Copy all of the data below without altering a single line.

─── INFORMATION PROVIDED

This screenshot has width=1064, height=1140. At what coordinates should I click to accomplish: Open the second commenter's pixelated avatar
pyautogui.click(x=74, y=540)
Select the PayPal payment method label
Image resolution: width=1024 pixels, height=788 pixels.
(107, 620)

──────

TASK RESULT
This screenshot has width=1064, height=1140. At what coordinates should I click to accomplish: Open the second commenter's pixelated avatar
pyautogui.click(x=74, y=540)
Select the PayPal payment method label
Image resolution: width=1024 pixels, height=788 pixels.
(107, 620)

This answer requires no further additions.